Tranch, a startup providing buy now pay later (BNPL) services for software sellers, has emerged from stealth and raised £3.5m in a pre-seed round led by Flash Ventures.
London-based Tranch will also join the prestigious US tech accelerator Y Combinator’s Summer 2022 cohort.
Tranch will use the capital – which came as combination of debt and equity funding – for hiring, onboarding suppliers and international expansion. The startup is planning to launch in the US later this year.
While BNPL has exploded in popularity among consumers thanks to the likes of Klarna and Zilch, Tranch is aiming its service at businesses.
Specifically, Tranch is providing a BNPL platform for software as a service (SaaS) sellers and professional service providers. It aims to remove the additional cost associated with paying for a subscription monthly, compared to paying upfront.

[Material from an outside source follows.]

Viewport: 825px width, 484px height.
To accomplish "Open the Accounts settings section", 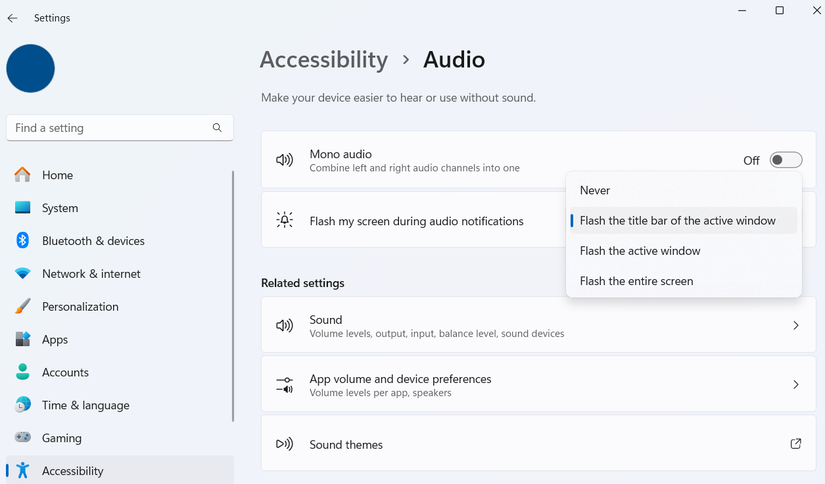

Sellers can use Tranch as an upfront payment method for contracts between £10,000 to £250,000. Buyers can spread their payments over a period as long as 12 months.
“My time as a scaleup CFO made me realise just how inflexible payment options can be for crucial SaaS tools and other business services, and how detrimental this lack of choice and payment ownership can be on thousands of companies,” said Philip Kelvin, co-founder and CEO of Tranch.
Funding also came from Y Combinator and includes a debt facility from Columbia Lake Partners.
Tranch was founded in 2021 by Philip Kelvin and Beau Allison. Previously Kelvin was the CFO and Allison the head of engineering of UK proptech Trussle.
“We’re excited to see Tranch making B2B BNPL accessible to more complex lending demands involving larger volumes and longer durations, all of which creates a hugely scalable international market opportunity through their full lending tech stack,” said Yash Zaveri, partner and MD, Flash Ventures, who joins Tranch’s board.
Tranch is one of a growing number of BNPL firms catering for businesses. The startup joins Swedish B2B BNPL firm Treyd, which exclusively shared its plans for a UK launch with UKTN earlier this month.
Competition in the consumer-facing BNPL space has been heating up, while UK regulators are in the process of developing new rules aimed at protecting consumers. Earlier this year, the FCA told some BNPL firms to change ‘unclear’ terms.